Beleaguered retirement plan participants no longer needed to put themselves through the head-scratching process of selecting the "correct" allocation or asking their equally clueless co-workers what funds to use.
Instead, they could outsource the decision-making to a money management company, which would rebalance the portfolio periodically and adjust the risk in the account as the participant neared his or her desired retirement age. This is sometimes referred to as a "glide path."
Conceptually, target date funds were popular enough that the government soon allowed plan sponsors to make them the default investment option for anyone who enrolled in a retirement fund. This was an attempt to combat the large number of participants who sat on cash for years because they had not selected an asset allocation.
The ease of target date funds explains why their use has exploded. According to the Investment Company Institute, a national association of U.S. investment companies, there was $618 billion invested in target date funds at the end of 2013, up nearly fourfold from $160 billion in 2008.
Still, a few problems have arisen since target date funds have matured. First, until the financial crisis and stock market crash, many participants had no idea that the risk in these could be significant. For example, the current allocation of the Fidelity Freedom 2030 Fund is 86 percent in stocks and 14 percent in bonds. For a 50-year-old who thinks she is investing in a balanced portfolio, that's an allocation that could take a big downside hit if the stock market drops.
It also should be noted that the fees for many of these funds could be steeper than index investments that are often offered alongside them. Then there is the problem of target date fund misuse. According to a recent study from Financial Engines, an independent investment adviser, many workers who are investing in target date funds are not using them as intended, ultimately lowering their investment returns.
The study found that more than 60 percent of workers who hold money in target date funds also invest in other funds, which undermines the all-in-one benefits for participants. This target-date fund misuse is hurting investment returns: The study found that, on average, workers who were partially allocated to target date funds had median annual returns that were 2.11 percent lower than individuals exclusively using target date funds.
In addition to the fees, risk and misuse, there is another reason to delve into target date funds: They approach retirement money management in two different ways. The first is called a "to" glide path, where the manager reduces risk to the lowest level on the target date of your retirement. That means that if you were retiring in 2020 at age 70, the fund would have the lowest allocation in risky assets, like stocks or commodities, and the highest in fixed assets. Mega manager BlackRock adheres to the "to" philosophy, as do many independent investment advisers, who are most concerned with downside risk for retirees.
The other management style employs a "through" glide path, which assumes you will live many years after your retirement date. As a result, the assets are invested to keep pace with inflation and often remain invested for growth. The "through" glide path aims to combat the risk that you outlive your assets. Fidelity, Vanguard and T. Rowe Price use "through" glide paths.
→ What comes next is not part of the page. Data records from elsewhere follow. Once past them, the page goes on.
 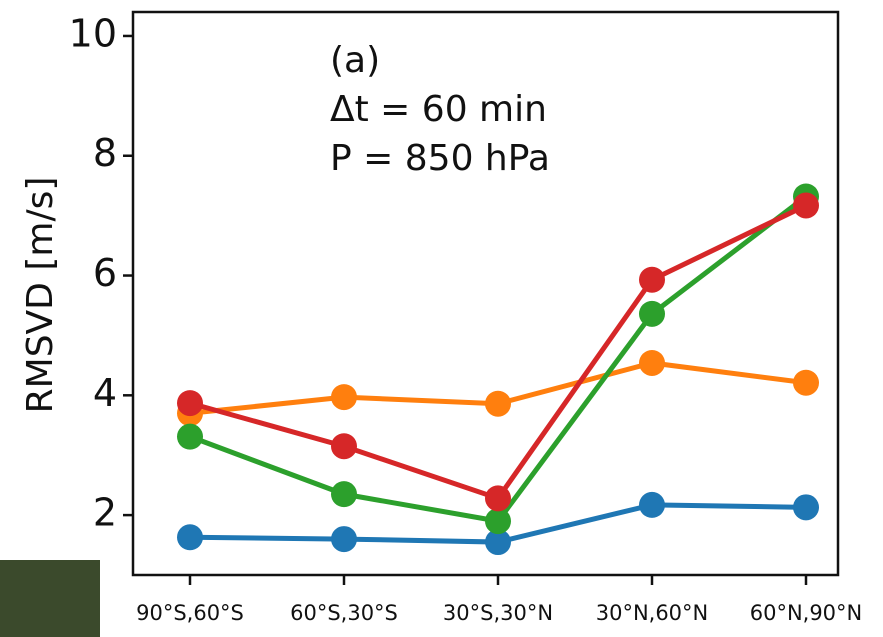 What do you see at coordinates (438, 110) in the screenshot?
I see `annotation: Δt = 60 min` at bounding box center [438, 110].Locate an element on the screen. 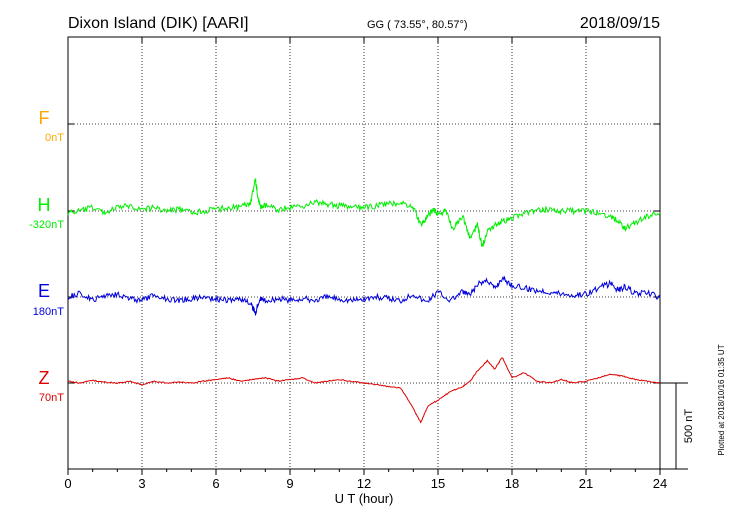 This screenshot has width=730, height=520. x-tick-label: 0 is located at coordinates (68, 484).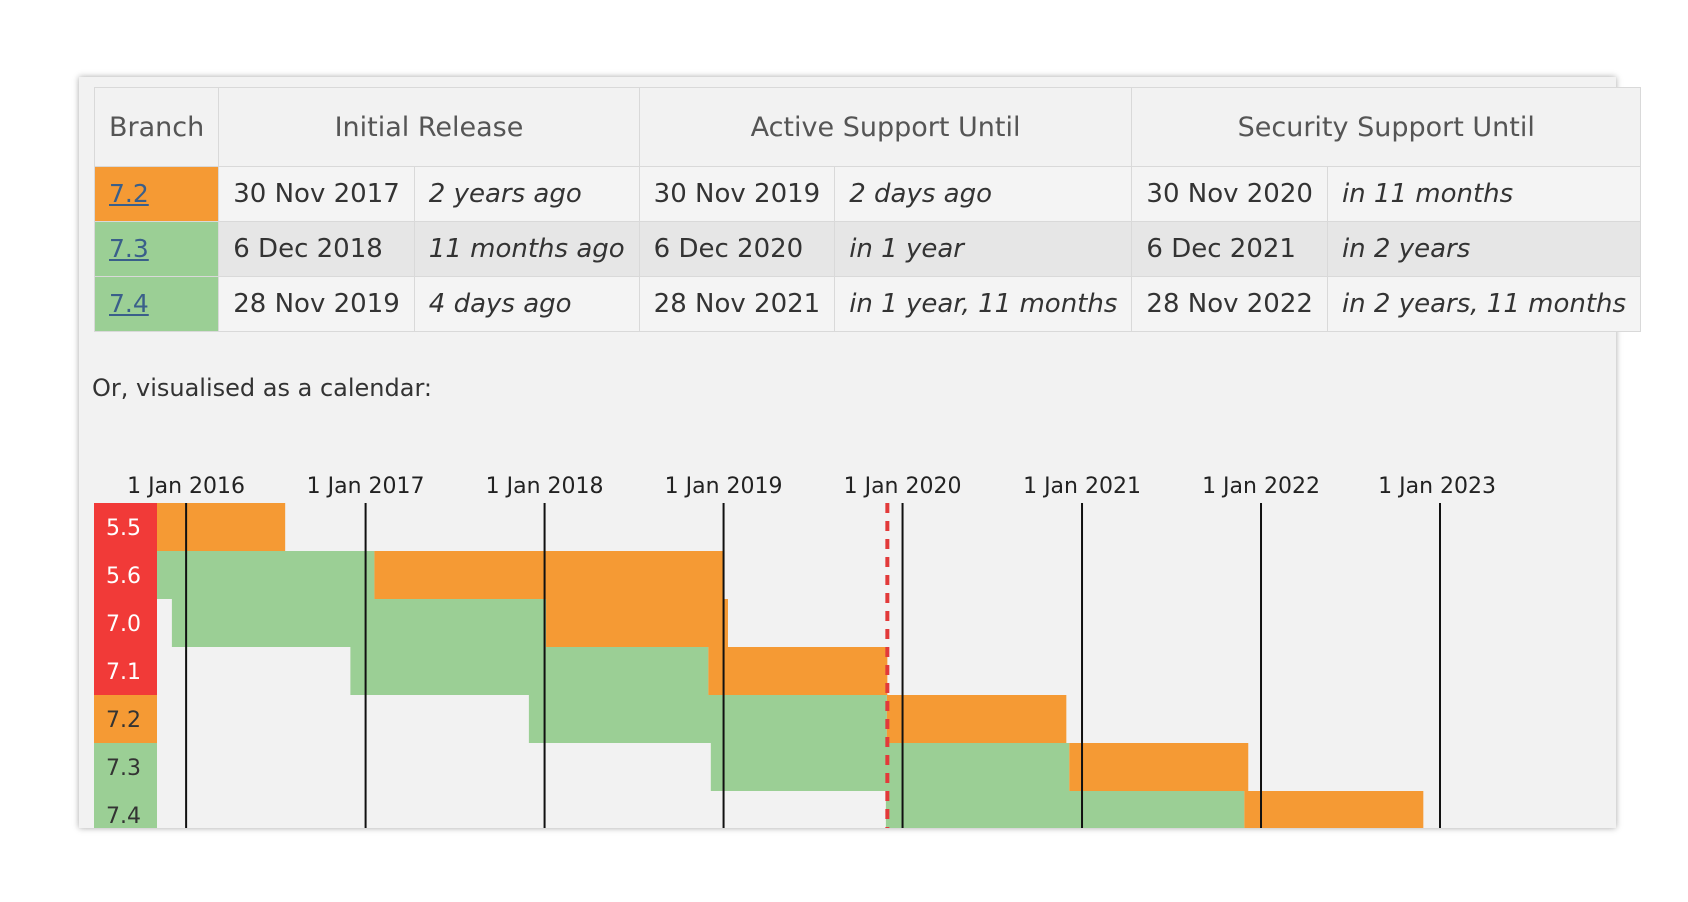 This screenshot has width=1688, height=902. What do you see at coordinates (737, 304) in the screenshot?
I see `active-date-cell: 28 Nov 2021` at bounding box center [737, 304].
Michael Goodman, president of Wealthstream Advisors in New York City, encourages retirement investors to "understand the glide path your fund utilizes and how it fits into your plan and risk tolerance." While he is a bit more partial toward the "to" path, he also noted that some plans only offer the "through" version.
As a result, investors should "check in every so often on the glide path to make sure it still fits your personal time horizon."
For such an "easy" investment solution, target date funds are not as simple as they were intended to be.